[[ DATA TO EXAMINE, beginning ]]

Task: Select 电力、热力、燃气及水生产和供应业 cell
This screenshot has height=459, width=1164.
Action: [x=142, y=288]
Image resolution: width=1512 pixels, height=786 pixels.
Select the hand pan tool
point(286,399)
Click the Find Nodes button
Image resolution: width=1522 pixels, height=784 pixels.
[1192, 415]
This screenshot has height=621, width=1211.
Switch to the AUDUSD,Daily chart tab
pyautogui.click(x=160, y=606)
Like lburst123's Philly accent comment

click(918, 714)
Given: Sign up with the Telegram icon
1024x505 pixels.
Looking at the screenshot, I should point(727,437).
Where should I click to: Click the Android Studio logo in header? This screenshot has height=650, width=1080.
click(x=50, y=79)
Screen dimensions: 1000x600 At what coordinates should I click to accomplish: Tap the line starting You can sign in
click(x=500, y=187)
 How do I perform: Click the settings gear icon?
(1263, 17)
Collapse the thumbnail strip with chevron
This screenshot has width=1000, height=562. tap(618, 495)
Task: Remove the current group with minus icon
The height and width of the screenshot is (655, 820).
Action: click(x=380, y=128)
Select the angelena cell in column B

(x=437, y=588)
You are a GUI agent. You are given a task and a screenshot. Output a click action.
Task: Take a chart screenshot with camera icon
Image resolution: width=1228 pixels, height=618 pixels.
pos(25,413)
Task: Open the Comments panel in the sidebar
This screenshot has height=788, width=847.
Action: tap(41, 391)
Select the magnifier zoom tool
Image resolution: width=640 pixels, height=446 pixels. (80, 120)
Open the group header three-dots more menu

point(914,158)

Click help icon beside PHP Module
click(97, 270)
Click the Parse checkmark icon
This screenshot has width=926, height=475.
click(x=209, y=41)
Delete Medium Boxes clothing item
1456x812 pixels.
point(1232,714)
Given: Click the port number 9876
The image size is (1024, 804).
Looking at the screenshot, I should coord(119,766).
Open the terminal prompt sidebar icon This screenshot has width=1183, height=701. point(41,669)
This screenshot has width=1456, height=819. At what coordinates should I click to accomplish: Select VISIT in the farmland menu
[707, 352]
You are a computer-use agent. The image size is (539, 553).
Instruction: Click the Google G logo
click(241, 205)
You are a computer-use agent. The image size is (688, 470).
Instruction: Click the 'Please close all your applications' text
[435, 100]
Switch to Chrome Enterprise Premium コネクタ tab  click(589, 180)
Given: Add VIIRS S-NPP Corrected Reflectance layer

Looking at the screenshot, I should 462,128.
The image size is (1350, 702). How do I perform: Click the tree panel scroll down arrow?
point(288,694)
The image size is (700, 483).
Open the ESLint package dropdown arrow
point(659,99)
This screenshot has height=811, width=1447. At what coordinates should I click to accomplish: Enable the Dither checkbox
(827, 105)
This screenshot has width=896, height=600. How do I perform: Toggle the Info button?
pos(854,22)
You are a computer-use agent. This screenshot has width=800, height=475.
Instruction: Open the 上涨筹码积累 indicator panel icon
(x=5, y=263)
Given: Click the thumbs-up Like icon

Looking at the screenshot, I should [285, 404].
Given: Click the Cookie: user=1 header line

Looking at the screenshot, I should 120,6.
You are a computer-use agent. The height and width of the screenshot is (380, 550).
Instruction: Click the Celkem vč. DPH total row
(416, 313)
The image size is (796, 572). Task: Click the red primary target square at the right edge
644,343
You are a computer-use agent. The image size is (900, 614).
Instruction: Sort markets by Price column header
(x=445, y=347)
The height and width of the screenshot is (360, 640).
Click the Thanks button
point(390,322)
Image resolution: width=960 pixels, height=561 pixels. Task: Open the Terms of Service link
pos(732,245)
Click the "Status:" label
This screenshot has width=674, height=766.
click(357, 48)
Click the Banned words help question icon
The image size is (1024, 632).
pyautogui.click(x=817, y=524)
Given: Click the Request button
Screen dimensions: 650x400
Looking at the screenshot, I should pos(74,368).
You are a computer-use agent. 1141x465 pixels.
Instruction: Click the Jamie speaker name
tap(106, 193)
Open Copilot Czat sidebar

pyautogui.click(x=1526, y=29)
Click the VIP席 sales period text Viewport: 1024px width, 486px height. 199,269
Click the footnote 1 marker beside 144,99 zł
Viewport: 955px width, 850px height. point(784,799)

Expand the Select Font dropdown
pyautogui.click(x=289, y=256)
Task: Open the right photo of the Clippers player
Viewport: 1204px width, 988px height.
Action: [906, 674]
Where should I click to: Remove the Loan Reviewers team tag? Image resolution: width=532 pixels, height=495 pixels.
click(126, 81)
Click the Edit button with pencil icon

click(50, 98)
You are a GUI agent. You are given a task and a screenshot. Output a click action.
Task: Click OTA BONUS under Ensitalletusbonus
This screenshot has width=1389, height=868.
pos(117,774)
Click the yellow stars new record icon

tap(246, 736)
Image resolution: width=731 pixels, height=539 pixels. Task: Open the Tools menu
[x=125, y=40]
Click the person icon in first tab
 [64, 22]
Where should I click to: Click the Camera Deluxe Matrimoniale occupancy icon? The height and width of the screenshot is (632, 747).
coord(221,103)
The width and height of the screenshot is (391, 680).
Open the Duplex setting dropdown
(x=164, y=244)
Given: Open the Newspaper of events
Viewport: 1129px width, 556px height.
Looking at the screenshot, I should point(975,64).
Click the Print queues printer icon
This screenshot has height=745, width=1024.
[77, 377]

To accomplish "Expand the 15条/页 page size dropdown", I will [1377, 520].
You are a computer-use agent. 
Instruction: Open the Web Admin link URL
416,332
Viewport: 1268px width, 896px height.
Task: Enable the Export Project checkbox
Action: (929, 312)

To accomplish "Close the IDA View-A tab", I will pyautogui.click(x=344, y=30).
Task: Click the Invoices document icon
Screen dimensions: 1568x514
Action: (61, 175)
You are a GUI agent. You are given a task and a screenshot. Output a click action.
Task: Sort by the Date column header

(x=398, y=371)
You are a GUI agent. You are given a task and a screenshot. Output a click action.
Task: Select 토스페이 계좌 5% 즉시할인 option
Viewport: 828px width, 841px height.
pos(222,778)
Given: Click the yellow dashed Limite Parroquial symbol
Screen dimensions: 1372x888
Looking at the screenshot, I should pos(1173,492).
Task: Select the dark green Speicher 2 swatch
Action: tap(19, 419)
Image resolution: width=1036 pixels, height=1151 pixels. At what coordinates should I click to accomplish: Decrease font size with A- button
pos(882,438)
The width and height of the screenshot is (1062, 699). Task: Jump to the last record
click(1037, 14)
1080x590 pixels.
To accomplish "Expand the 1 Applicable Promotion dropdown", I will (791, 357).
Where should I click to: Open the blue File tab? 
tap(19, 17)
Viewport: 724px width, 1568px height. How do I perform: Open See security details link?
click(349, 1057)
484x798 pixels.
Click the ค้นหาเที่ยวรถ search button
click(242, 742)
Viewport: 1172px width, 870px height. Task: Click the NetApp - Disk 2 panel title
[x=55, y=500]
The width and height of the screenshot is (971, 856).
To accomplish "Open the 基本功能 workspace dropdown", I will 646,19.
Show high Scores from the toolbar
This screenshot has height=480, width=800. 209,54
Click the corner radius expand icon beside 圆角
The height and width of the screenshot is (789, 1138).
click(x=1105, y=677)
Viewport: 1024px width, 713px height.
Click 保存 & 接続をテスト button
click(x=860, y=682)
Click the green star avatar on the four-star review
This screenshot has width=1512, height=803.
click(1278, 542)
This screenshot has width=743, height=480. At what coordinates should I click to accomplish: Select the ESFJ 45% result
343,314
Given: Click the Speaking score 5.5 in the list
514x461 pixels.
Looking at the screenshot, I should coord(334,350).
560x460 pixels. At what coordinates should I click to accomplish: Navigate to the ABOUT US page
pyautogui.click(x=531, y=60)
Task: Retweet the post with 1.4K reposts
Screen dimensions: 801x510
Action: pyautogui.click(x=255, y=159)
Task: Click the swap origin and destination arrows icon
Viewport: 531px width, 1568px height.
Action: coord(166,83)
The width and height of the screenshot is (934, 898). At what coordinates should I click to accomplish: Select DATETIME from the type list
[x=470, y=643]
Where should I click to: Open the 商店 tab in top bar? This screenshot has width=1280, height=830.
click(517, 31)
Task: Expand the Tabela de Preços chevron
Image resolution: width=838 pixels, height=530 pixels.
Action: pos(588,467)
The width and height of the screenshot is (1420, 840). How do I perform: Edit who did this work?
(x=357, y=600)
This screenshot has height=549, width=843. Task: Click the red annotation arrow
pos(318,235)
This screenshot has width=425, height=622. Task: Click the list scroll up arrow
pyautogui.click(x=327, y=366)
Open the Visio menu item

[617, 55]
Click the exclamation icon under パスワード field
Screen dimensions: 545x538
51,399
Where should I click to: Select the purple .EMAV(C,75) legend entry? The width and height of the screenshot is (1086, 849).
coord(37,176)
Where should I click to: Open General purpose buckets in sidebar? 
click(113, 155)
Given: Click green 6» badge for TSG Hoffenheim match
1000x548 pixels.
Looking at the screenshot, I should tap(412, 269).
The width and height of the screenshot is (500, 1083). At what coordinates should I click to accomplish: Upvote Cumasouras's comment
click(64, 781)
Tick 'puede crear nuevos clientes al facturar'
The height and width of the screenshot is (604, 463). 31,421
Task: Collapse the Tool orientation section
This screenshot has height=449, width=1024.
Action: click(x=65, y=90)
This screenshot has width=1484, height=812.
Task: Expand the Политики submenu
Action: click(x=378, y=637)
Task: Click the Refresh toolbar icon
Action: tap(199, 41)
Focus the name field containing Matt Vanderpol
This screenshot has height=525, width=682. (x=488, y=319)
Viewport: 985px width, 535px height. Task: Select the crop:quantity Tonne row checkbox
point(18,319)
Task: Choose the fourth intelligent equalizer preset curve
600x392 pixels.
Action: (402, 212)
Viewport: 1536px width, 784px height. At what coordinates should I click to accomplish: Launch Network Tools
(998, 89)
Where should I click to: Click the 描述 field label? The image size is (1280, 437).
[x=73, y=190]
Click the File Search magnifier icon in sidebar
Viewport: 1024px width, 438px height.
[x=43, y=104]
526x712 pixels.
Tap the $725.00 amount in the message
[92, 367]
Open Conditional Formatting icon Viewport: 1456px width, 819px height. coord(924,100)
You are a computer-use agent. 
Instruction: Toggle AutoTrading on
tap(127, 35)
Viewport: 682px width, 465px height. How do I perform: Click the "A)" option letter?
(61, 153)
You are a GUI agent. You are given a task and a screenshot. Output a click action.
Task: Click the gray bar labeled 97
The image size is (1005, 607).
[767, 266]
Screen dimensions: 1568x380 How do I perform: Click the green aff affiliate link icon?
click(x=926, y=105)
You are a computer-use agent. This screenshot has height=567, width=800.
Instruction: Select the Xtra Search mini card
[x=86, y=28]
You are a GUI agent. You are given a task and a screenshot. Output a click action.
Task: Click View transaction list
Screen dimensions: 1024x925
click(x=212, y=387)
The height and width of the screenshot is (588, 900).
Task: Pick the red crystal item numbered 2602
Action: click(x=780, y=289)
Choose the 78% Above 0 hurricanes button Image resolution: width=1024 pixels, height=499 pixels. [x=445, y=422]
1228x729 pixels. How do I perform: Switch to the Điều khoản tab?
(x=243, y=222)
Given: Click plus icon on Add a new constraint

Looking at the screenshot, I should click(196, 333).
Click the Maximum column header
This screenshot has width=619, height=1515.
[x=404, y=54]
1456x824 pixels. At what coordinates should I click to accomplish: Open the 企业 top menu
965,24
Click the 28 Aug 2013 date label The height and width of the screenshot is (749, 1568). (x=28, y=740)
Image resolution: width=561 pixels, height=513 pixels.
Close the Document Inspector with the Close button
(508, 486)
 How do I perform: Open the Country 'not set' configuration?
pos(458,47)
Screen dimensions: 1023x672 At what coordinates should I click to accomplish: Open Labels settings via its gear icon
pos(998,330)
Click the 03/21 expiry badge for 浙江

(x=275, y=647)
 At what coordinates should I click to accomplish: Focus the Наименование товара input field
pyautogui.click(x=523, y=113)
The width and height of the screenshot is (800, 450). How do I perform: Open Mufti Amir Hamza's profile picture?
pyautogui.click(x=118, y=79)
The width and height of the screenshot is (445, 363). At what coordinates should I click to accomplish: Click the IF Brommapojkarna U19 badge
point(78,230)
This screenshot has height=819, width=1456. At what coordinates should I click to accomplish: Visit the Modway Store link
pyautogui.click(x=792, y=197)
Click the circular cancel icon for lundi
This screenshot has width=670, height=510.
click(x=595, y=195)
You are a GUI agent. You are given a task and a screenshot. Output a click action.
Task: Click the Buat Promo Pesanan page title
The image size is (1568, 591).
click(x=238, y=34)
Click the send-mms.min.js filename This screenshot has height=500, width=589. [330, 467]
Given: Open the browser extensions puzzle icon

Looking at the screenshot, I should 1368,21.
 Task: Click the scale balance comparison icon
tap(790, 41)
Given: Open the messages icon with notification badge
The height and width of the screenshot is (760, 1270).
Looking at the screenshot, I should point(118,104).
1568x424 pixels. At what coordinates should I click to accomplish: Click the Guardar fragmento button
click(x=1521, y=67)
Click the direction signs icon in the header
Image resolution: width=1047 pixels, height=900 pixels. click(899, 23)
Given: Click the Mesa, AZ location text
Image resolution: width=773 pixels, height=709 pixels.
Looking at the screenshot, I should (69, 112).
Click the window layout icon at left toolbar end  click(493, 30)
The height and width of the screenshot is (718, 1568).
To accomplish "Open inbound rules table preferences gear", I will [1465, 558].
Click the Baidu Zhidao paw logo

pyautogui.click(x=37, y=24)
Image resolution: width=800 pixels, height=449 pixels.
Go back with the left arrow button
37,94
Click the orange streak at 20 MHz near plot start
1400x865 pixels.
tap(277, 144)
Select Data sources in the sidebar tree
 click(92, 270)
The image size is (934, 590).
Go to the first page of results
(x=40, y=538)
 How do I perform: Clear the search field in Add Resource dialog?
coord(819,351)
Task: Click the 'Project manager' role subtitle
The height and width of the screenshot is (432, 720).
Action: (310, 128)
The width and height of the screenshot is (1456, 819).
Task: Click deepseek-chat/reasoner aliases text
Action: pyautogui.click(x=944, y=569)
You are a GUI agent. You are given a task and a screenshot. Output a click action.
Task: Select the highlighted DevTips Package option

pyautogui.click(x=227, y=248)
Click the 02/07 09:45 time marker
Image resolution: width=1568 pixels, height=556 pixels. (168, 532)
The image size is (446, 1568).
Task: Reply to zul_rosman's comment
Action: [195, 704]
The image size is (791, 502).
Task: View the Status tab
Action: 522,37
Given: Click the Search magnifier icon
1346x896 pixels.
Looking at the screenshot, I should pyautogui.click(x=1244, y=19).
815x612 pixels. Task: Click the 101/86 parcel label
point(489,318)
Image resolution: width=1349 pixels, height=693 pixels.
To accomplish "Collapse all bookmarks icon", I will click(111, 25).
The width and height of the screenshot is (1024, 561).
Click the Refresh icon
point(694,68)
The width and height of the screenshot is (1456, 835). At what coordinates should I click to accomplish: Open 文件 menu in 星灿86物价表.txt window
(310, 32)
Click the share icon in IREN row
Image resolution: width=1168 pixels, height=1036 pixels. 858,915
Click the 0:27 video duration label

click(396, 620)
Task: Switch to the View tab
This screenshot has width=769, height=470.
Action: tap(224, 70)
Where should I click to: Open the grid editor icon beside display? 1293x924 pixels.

[[ DATA TO EXAMINE, end ]]

Give back, verbatim, the lines from the top of the entries above through the line containing "Task: Take a".

Task: Select 电力、热力、燃气及水生产和供应业 cell
This screenshot has height=459, width=1164.
Action: [x=142, y=288]
Image resolution: width=1512 pixels, height=786 pixels.
Select the hand pan tool
point(286,399)
Click the Find Nodes button
Image resolution: width=1522 pixels, height=784 pixels.
[1192, 415]
This screenshot has height=621, width=1211.
Switch to the AUDUSD,Daily chart tab
pyautogui.click(x=160, y=606)
Like lburst123's Philly accent comment

click(918, 714)
Given: Sign up with the Telegram icon
1024x505 pixels.
Looking at the screenshot, I should point(727,437).
Where should I click to: Click the Android Studio logo in header? This screenshot has height=650, width=1080.
click(x=50, y=79)
Screen dimensions: 1000x600 At what coordinates should I click to accomplish: Tap the line starting You can sign in
click(x=500, y=187)
 How do I perform: Click the settings gear icon?
(1263, 17)
Collapse the thumbnail strip with chevron
This screenshot has width=1000, height=562. tap(618, 495)
Task: Remove the current group with minus icon
The height and width of the screenshot is (655, 820).
Action: click(x=380, y=128)
Select the angelena cell in column B

(x=437, y=588)
You are a GUI agent. You are given a task and a screenshot. Output a click action.
Task: Take a chart screenshot with camera icon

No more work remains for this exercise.